PAUL:
Welcome to Brainwaves, a podcast about big ideas produced at the University of Colorado Boulder.
I’m Paul Beique.
This week: the world of accessibility.
How would you watch the next Hollywood hit film if you were visually impaired?
If you’re missing a leg and live in a remote place in the world, how can you get a prosthesis?
And file this under “out of this world” ideas: How high-tech space suits might help people on Earth.
The world isn’t a one-size-fits-all place, although the people we talk to today are trying to open up new possibilities for everyone.
If you’re missing a limb, prosthetics can be expensive, easily running thousands of dollars.
If you live in a remote part of the world, then you also have to factor in a good amount of shipping and handling.
Brainwaves’ Lisa Marshall spoke with David Krupa, executive director of ROMP, the Range of Motion Project, based in Denver. He noticed that fewer than 2% of amputees worldwide have access to care.
He decided to do something about it.
LISA:
Can you give me a little background about yourself, and what got you interested in this project?
DAVE:
Sure, so when I was born, I actually had a deformity in my left foot, which about a year-and-a-half after I was born, my parents opted to have my foot amputated. And a few months after that, I started wearing my first prosthesis.

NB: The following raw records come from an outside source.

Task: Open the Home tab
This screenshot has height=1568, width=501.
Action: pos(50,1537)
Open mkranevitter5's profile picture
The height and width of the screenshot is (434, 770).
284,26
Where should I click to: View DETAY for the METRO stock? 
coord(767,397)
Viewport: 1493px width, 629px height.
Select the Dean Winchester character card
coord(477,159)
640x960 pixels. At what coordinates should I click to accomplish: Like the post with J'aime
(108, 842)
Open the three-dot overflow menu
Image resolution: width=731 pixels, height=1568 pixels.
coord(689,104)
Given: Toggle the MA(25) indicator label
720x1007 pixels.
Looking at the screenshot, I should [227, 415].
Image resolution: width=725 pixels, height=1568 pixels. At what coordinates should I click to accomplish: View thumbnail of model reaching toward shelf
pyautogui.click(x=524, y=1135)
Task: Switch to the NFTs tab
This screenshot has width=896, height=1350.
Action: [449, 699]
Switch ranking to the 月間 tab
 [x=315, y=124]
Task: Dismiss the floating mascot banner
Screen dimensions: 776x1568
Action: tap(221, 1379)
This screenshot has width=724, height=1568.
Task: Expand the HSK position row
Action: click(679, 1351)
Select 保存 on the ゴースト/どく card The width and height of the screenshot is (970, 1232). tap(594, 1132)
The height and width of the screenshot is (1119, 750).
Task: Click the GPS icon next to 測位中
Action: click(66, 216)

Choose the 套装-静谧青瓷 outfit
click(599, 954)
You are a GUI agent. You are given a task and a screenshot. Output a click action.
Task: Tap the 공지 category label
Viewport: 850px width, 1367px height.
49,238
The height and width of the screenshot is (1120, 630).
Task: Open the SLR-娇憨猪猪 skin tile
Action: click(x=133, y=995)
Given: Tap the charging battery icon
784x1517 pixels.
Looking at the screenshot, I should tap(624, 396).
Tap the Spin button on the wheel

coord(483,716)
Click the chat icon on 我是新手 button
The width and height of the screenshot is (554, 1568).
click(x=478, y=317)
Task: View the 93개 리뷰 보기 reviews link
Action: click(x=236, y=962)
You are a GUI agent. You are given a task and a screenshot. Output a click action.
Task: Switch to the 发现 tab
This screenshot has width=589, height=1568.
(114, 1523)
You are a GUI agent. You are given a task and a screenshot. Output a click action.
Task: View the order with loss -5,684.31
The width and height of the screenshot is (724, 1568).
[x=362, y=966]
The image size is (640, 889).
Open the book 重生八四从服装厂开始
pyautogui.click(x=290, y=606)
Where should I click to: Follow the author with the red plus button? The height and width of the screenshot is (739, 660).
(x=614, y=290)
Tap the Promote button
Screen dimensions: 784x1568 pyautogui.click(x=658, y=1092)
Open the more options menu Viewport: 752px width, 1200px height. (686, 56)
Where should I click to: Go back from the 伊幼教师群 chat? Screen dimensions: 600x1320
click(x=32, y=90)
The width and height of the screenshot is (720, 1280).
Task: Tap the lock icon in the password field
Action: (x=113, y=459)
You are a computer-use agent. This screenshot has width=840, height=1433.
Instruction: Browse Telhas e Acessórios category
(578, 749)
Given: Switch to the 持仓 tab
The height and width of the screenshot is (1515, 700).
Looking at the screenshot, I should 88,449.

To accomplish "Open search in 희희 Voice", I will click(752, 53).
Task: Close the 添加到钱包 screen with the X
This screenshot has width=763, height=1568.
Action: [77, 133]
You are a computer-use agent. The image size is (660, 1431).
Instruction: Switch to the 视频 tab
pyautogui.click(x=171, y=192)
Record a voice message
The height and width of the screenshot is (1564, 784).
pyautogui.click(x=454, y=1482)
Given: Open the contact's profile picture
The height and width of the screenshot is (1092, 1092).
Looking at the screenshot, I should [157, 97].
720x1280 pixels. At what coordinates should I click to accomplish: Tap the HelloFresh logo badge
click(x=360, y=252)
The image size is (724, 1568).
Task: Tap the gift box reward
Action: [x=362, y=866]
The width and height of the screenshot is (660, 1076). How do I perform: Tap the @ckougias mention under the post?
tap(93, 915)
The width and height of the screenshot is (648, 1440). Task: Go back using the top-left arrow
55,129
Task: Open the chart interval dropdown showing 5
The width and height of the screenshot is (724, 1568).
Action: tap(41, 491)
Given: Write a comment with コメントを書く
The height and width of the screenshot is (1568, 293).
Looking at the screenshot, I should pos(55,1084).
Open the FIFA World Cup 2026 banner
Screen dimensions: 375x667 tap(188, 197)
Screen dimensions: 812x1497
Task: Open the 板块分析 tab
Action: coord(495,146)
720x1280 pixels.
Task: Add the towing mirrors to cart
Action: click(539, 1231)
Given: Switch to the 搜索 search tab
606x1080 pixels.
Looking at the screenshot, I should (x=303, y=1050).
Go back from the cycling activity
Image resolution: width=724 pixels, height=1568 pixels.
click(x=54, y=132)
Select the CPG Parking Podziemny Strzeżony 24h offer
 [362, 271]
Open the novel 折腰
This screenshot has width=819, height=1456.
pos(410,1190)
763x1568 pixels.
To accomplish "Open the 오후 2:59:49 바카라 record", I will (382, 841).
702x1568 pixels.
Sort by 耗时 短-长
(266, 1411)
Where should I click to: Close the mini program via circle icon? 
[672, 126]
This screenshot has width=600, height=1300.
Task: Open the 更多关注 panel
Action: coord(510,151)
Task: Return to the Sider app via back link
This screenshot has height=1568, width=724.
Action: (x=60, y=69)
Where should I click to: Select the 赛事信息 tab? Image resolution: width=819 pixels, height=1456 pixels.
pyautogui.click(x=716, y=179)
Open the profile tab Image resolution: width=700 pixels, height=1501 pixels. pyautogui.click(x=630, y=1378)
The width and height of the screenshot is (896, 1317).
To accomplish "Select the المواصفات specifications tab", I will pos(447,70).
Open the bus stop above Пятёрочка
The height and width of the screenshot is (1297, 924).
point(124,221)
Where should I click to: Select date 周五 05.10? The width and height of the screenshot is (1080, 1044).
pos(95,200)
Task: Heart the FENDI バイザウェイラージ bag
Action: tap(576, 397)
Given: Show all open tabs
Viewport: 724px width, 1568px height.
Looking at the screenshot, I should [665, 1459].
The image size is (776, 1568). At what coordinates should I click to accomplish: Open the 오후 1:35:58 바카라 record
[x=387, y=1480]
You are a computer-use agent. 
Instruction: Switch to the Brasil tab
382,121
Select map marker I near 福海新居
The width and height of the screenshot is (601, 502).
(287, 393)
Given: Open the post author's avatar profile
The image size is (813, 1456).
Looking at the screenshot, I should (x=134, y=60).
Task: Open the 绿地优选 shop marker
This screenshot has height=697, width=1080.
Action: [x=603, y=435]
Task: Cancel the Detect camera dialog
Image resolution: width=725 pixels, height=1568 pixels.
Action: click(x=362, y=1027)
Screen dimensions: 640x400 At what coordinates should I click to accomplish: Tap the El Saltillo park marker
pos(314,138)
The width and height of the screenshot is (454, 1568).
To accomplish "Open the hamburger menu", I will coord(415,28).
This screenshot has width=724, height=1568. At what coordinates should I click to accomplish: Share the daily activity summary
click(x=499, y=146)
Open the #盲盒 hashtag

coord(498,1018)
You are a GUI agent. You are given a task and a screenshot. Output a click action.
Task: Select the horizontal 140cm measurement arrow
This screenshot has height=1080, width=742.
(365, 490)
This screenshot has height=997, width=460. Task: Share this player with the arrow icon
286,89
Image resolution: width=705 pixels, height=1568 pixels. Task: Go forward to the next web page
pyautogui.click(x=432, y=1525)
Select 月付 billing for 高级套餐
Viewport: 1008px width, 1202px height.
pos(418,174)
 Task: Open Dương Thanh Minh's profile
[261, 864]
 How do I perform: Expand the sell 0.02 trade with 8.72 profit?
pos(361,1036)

So, I was very interested in the field. I, in my junior year, decided that I wanted to pursue this profession. Early on in my profession, I learned about this incredible global problem that most people living with amputation face, which is the simple fact that the majority of people living with limb loss the world are disabled, not because they're missing a limb, but because they're missing the prosthesis after the amputation.
LISA:
So, can you give me just a snapshot of some of the specific ways that you're doing that?
DAVE:
Yeah, very specifically, for example in the country of Guatemala, we operate the largest prosthetic, nongovernmental prosthetic clinic in the country, where our full-time Guatemalan staff is providing quality care year-round, which involves the actual design and fabrication of prosthetic limbs. And also, the training provided to the amputees so that they can learn how to use those devices to their fullest potential, and along the way then kind of unlock their potential.
LISA:
I know you have teamed up with some folks from our integrative physiology department, Josh Taka, who is a student. Can you talk a little bit about the specific issue you're trying to address with this project in Ecuador?
DAVE:
So, traditionally what we do to make a prosthesis is we'll actually take a mold and a cast of the person’s amputated limb, and we work with plaster, and we make positive molds on that plaster, and just shape it. And then we’ll thermoform plastics or other types of composite materials over that mold.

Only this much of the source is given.